(WORK TASK): For the data below, restate word for word only the lines from the line containing "The height and" through the line containing "Select the Google LLC row in behandeling", both ends included.
[Opening EXCERPTED RECORDS section]
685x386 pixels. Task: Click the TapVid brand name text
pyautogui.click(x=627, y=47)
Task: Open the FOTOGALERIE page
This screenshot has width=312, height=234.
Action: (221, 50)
[Closing EXCERPTED RECORDS section]
[Opening EXCERPTED RECORDS section]
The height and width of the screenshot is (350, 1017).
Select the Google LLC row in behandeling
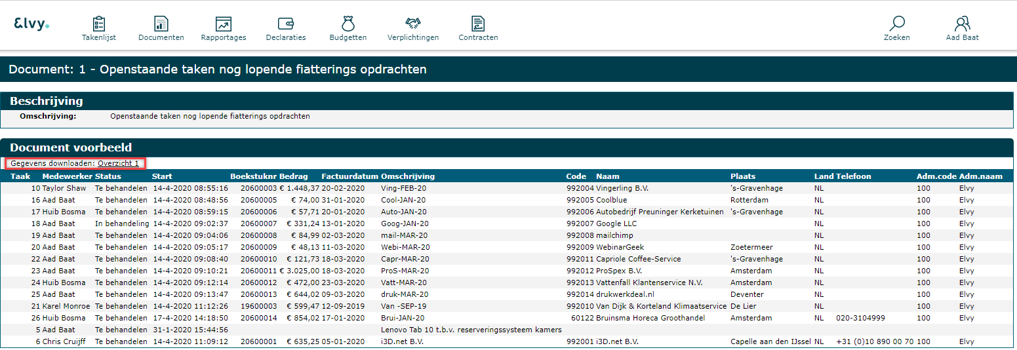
[Closing EXCERPTED RECORDS section]
(RESPONSE FOR THIS EXERCISE):
The height and width of the screenshot is (350, 1017).
Select the Google LLC row in behandeling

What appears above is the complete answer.